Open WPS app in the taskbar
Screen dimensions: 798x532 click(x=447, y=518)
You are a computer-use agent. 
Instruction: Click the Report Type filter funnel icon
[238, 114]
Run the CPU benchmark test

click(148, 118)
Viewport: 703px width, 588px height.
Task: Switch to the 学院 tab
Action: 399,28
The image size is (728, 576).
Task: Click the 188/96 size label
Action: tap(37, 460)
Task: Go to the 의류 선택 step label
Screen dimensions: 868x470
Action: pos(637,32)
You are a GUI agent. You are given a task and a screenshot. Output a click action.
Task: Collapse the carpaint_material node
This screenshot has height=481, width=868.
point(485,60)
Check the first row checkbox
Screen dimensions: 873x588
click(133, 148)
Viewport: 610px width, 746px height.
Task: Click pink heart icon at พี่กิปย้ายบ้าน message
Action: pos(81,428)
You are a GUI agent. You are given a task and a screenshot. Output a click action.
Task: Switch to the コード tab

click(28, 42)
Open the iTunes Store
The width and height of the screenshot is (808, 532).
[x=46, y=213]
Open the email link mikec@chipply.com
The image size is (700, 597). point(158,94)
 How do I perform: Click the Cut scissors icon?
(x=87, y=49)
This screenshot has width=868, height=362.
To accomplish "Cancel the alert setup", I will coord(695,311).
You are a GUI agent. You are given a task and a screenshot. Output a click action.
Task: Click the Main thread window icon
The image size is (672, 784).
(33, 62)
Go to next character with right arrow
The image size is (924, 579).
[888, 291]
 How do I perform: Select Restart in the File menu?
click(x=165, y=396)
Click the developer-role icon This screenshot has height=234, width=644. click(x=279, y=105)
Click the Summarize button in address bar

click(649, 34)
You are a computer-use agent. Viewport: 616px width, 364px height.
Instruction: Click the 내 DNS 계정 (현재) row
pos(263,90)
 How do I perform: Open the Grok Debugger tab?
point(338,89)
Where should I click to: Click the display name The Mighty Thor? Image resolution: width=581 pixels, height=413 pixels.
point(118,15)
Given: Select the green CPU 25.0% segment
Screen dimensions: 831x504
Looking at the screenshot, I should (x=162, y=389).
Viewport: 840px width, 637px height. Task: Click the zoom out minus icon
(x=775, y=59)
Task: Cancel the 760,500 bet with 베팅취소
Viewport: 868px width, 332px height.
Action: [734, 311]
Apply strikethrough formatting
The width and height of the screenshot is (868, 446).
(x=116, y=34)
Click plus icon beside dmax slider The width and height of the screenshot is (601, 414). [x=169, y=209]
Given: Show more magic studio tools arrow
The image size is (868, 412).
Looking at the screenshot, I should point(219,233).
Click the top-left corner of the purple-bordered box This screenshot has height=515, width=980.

*Prompt:*
All lines from the first line of the listing above through the line containing "Click the developer-role" are to be retyped exactly. Leave out any other line.

*Exercise answer:*
Open WPS app in the taskbar
Screen dimensions: 798x532 click(x=447, y=518)
You are a computer-use agent. 
Instruction: Click the Report Type filter funnel icon
[238, 114]
Run the CPU benchmark test

click(148, 118)
Viewport: 703px width, 588px height.
Task: Switch to the 学院 tab
Action: 399,28
The image size is (728, 576).
Task: Click the 188/96 size label
Action: tap(37, 460)
Task: Go to the 의류 선택 step label
Screen dimensions: 868x470
Action: pos(637,32)
You are a GUI agent. You are given a task and a screenshot. Output a click action.
Task: Collapse the carpaint_material node
This screenshot has height=481, width=868.
point(485,60)
Check the first row checkbox
Screen dimensions: 873x588
click(133, 148)
Viewport: 610px width, 746px height.
Task: Click pink heart icon at พี่กิปย้ายบ้าน message
Action: pos(81,428)
You are a GUI agent. You are given a task and a screenshot. Output a click action.
Task: Switch to the コード tab

click(28, 42)
Open the iTunes Store
The width and height of the screenshot is (808, 532).
[x=46, y=213]
Open the email link mikec@chipply.com
The image size is (700, 597). point(158,94)
 How do I perform: Click the Cut scissors icon?
(x=87, y=49)
This screenshot has width=868, height=362.
To accomplish "Cancel the alert setup", I will coord(695,311).
You are a GUI agent. You are given a task and a screenshot. Output a click action.
Task: Click the Main thread window icon
The image size is (672, 784).
(33, 62)
Go to next character with right arrow
The image size is (924, 579).
[888, 291]
 How do I perform: Select Restart in the File menu?
click(x=165, y=396)
Click the developer-role icon This screenshot has height=234, width=644. click(x=279, y=105)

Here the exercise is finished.